The hermit said to himself, “My eyes, my eyes, a wonder for my eyes! Here is a thing of stupendous beauty!” And he beheld the rainbow-ice glittering all around him in every color until tears formed. Yet the small cloud-folk were crying out, “Who are you? You cannot be here! You are much too big!” But the rich sight of the cloud-city so enthralled the hermit-who-would-be-king, and the Cloud-Folk were so beetle-small, that he could not perceive their alarm.
The hermit overfilled the city, and his emaciated arms began to thrash and destroy the ice-palaces, so that they melted prematurely and began to surge and form the River of the Descent. The rushing water further drowned the screams of the Cloud-Folk, but the hermit paid them no mind, not even when his giant’s feet stampeded and crushed hundreds to death before they could reach the River. And so the Cloud-Folk embraced one another and summoned the hallowed awe of their kind as they filled the water and prepared to Descend.
“Where are you going?” the hermit-man demanded. “I am meant to rule you! I am your king!”
“We are gathering. We must Descend now,” said the Cloud-Folk as they proudly faced death.
But the hermit did not want the Cloud-Folk to perish. For not only were they a small and deferential people, but their city, destroyed by his hand, had been one of rapturous beauty. Sorrow filled his heart, and he bade them cling to the wings of the machine still strapped onto his arms. Many of the Cloud-Folk remained by tradition in the icy waters, but many did grasp the canvas just as the great River poured out of the city toward the Land below.

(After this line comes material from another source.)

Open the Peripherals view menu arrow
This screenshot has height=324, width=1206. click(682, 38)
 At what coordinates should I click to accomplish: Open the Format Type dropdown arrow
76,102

The wooden rods of the gliding machine splintered and ripped away, but the hermit-man gripped the ropes holding the wide canvas to which the Cloud-Folk clung. And the Wind filled the sheet so that it ballooned like a bubble, and he drifted, landing upon the mountain. The Cloud-Folk made their homes within caves and ponds, awakening bursts of green upon the barren soil. The hermit-man became their neighbor, and on some nights when the Wind danced through, the shimmering rainbows of the Cloud-Folk’s ice-palaces sparkled upon every surface of this mountain, a realm of no kings.